C'est une affaire qui suscite l'effroi. Ce jeudi sort en librairies La Familia Grande, l'ouvrage de Camille Kouchner qui accuse son beau-père, le constitutionnaliste Olivier Duhamel, d'inceste sur son frère jumeau. Ce dernier fait d'ailleurs l'objet d'une enquête pour viol et agressions sexuelles depuis mardi, pour ces faits qui se seraient déroulés à la fin des années 1980. Une affaire qui "nous montre la réalité de l'inceste", estime Alice Debauche. Pour cette sociologue, invitée d'Europe Matin, bien qu'elle choque l'opinion publique l'affaire Duhamel "n'est pas très surprenante dans ces caractéristiques". 

"Tout y est"

"Tout y est", résume celle qui est également auteure d'une enquête qui porte notamment sur les faits d'inceste intitulée Violences et rapports de genre. Comme dans "la plupart des témoignages", on retrouve "la culpabilisation des victimes, l'imposition du silence pendant de très nombreuses années, les révélations pour protéger d'autres victimes potentielles, et puis l'incompréhension, l'incrédulité de l'entourage qui ne veut pas y croire et qui ne réagit pas".

Sur ce dernier point, Alice Debauche rappelle d'ailleurs que si on parle souvent du silence des victimes, qui "est relatif", "c'est plutôt qu'on ne veut pas les entendre". S'appuyant sur un documentaire "de la fin des années 1980 intitulé La conspiration des oreilles bouchées", la sociologue pointe que "bien souvent, les adultes et l'entourage qui refusent d'entendre. [...] Au sein des familles, on va garder le secret". Une omerta qui ne se met toutefois pas systématiquement en place, puisqu'"énormément de parents ou proches, une fois informés, vont agir". 

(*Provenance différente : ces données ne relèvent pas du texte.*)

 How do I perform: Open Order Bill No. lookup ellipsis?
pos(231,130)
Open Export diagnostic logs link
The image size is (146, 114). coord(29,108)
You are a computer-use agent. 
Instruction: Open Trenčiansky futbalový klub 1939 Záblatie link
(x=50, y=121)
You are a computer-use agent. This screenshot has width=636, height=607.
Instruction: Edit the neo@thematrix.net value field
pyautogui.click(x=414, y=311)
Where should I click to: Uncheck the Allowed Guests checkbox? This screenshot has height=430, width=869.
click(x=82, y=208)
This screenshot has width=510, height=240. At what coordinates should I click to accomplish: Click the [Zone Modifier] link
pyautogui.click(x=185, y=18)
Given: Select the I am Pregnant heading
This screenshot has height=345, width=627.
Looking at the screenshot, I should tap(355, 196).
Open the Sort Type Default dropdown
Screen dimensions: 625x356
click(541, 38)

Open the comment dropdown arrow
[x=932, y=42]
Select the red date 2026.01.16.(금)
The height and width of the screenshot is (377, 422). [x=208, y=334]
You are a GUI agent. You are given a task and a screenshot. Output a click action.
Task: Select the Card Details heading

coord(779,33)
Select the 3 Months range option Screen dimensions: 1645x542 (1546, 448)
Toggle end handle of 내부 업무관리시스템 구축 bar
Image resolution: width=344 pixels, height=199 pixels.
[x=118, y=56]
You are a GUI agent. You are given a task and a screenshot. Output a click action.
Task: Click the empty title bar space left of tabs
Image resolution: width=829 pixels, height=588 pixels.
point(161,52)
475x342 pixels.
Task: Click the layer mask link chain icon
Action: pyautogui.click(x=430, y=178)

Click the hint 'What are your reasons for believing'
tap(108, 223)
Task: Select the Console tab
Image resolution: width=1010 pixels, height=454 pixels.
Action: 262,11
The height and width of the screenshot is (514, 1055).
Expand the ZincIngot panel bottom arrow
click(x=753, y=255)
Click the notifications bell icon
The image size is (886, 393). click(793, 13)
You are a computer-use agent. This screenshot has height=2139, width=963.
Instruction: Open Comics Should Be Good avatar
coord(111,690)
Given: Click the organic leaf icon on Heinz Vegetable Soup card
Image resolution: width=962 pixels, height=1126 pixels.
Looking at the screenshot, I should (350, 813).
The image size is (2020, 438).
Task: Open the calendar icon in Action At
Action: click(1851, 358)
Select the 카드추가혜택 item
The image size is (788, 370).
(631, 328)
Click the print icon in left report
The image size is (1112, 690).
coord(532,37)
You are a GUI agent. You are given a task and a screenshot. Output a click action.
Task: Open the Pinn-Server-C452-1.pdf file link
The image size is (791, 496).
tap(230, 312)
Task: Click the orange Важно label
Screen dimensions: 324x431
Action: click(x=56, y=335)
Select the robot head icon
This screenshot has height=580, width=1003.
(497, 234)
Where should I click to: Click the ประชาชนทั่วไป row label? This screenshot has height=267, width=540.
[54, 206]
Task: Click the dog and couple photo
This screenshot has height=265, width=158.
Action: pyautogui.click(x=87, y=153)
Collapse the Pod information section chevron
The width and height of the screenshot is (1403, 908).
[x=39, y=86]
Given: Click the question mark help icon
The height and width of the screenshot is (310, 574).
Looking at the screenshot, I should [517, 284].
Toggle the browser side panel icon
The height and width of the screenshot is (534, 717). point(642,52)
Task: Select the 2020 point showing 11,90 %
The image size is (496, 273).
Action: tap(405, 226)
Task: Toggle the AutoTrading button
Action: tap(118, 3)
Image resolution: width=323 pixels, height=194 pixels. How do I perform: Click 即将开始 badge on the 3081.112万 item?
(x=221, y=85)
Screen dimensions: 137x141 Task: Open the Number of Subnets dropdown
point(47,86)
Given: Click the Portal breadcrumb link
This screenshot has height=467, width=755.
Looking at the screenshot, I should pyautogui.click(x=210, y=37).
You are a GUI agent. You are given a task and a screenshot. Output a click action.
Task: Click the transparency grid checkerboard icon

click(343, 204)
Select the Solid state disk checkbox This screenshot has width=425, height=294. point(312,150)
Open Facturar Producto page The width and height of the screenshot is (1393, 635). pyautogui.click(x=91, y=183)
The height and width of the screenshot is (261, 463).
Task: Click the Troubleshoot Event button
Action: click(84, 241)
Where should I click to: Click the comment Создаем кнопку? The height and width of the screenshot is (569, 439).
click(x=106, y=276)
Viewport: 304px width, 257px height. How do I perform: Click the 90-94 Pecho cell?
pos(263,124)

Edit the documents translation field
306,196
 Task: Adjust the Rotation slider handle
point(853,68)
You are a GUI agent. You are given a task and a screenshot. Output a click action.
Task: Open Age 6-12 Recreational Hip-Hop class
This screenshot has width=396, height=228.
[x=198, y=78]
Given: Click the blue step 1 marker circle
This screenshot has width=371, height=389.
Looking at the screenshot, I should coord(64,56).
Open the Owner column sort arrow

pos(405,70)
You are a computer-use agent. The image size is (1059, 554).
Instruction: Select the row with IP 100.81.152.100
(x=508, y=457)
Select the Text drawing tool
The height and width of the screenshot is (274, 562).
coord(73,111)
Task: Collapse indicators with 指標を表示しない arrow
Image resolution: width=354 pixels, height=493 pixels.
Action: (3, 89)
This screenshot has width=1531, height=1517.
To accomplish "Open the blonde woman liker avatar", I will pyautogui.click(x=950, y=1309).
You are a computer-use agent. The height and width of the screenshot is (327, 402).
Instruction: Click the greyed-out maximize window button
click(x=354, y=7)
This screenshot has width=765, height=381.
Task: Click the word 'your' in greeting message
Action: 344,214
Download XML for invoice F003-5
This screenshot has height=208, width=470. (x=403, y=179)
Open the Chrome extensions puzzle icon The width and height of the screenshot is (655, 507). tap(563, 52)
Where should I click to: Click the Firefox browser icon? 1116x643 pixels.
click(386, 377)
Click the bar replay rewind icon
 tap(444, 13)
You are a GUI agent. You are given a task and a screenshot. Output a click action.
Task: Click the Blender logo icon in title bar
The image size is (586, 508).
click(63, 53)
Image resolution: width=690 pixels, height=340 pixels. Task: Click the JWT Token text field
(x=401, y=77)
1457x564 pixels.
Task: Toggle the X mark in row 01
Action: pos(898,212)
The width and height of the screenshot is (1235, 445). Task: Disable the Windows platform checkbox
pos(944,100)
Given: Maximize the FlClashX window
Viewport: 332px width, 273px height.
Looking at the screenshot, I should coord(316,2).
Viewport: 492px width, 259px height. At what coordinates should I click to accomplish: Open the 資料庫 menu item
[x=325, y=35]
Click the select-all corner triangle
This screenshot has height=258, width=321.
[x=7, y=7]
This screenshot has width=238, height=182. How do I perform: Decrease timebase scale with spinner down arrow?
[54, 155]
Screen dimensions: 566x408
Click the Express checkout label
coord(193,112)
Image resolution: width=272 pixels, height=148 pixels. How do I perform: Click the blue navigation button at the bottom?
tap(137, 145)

"La société, globalement, n'a pas envie de savoir"

Reste que ce silence pourrait être la principale raison expliquant le peu d'affaires d'inceste connues, alors qu'elles touchent pourtant un Français sur dix selon une enquête de l'association "Face à l'inceste". Mais pour la sociologue, ce tabou persiste aussi car "la société, globalement, n'a pas envie de savoir".

Car en sus de la violence, les affaires d'inceste "remettent en cause les représentations classiques de la famille comme lieu d'épanouissement et de préservation, et les représentations de l'enfant comme un être préservé dont les adultes cherchent à prendre soin". 

En cas de violences contre un enfant : composez le 119

Enfants, adolescents, adultes, victimes ou témoins d'actes de violences peuvent composer le 119, le numéro du service national d'accueil téléphonique pour l'enfance en danger (SNATED) pour donner l'alerte. L'appel est anonyme et gratuit. La plateforme est active 24h/24 et 7j/7. Plus de détails sur le site officiel du SNATED.